Covid: recursos do acordo de Brumadinho podem financiar vacina da UFMG

A UFMG sofrerá, neste ano, corte de R$ 40 milhões no seu custeio, o que inviabilizaria o projeto de produção da vacina contra a Covid-19

Covid: recursos do acordo de Brumadinho podem financiar vacina da UFMG
Foto: Pedro Gontijo/ Imprensa MG

A Assembleia Legislativa de Minas Gerais (ALMG) pretende destinar recursos do acordo de Brumadinho para garantir a continuidade da pesquisa da Universidade Federal de Minas Gerais (UFMG) referente à vacina contra a Covid-19. Na manhã desta quarta-feira (14), em Reunião Especial de Plenário, o presidente da Casa, deputado estadual Agostinho Patrus (PV), se comprometeu a incluir uma emenda ao Projeto de Lei (PL) 2.508/21 prevendo a destinação de R$ 30 milhões para a iniciativa da faculdade.

O PL 2.508/21, de autoria do governador Romeu Zema (Novo), autoriza a utilização de R$ 37,68 bilhões oriundos de acordo judicial firmado com a Vale para a reparação de danos causados pelo rompimento da barragem da mineradora em Brumadinho, na Região Metropolitana de Belo Horizonte, que matou 272 pessoas em janeiro de 2019.
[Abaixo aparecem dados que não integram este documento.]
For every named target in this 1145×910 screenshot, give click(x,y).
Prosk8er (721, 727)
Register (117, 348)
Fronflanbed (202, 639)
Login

Dessa forma, Agostinho Patrus pretende incluir uma emenda destinando R$ 30 milhões desse montante para custear as fases 1 e 2 dos testes da vacina — a serem realizados ainda neste ano. A proposta do presidente da ALMG cumpre prazo para apresentação de emendas na Comissão de Fiscalização Financeira e Orçamentária.

“Vamos reduzir ações pouco efetivas para este momento que vivemos contidas no projeto e exigir que o repasse para o desenvolvimento da vacina seja feito ainda neste ano e não haja nenhuma interrupção dos estudos. Esperamos que as mortes ocorridas em razão do rompimento da barragem não tenham sido em vão e tragam possibilidade de vida”, defendeu Agostinho Patrus.

O presidente do legislativo mineiro pedirá para que a emenda seja assinada por todos os deputados estaduais. Segundo ele, a partir desta quinta-feira (15), as equipes técnicas da ALMG e da UFMG já poderão trabalhar juntas nas questões relacionadas ao repasse de recursos. “A vacina é nossa solução para reduzir o sofrimento das pessoas, para garantir o retorno seguro das atividades econômicas e para assegurar, acima de tudo, a vida”, destacou.

Importância do repasse de recursos

A reunião de quarta-feira foi destinada a ouvir a reitora da UFMG, Sandra Regina Goulart Almeida, sobre os estudos em andamento na UFMG relacionados ao desenvolvimento e à produção de vacina contra o novo coronavírus. De acordo com ela, a universidade sofrerá, neste ano, corte de R$ 40 milhões no seu custeio, o que corresponde a 18,9% do seu orçamento, o que inviabilizaria o projeto de produção da vacina contra a Covid-19.

O imunizante identificado como “quimera proteica” é o que está em estágio mais avançado entre outros seis pesquisados pela UFMG e parceiros — além de ser uma das três vacinas em desenvolvimento mais adiantadas no Brasil. “Chegamos a um ponto em que não podemos parar”, afirmou.

Segundo informações da reitora, essa vacina intramuscular apresenta baixo custo em relação a outras. “Já sabemos como produzi-la. É uma vacina tradicional”, disse. Os testes em camundongos apresentaram resultados de 100% de eficácia, uma vez que nenhum deles desenvolveu a doença. Desde a última terça-feira (13), ela já está sendo testada em primatas.

A expectativa é de que, em 2022, a vacina possa ser produzida nacionalmente. Sandra Goulart comentou que já está sendo feito um acordo com a Fundação Ezequiel Dias (Funed) para essa finalidade.

* Com informações da Assembleia Legislativa de Minas Gerais.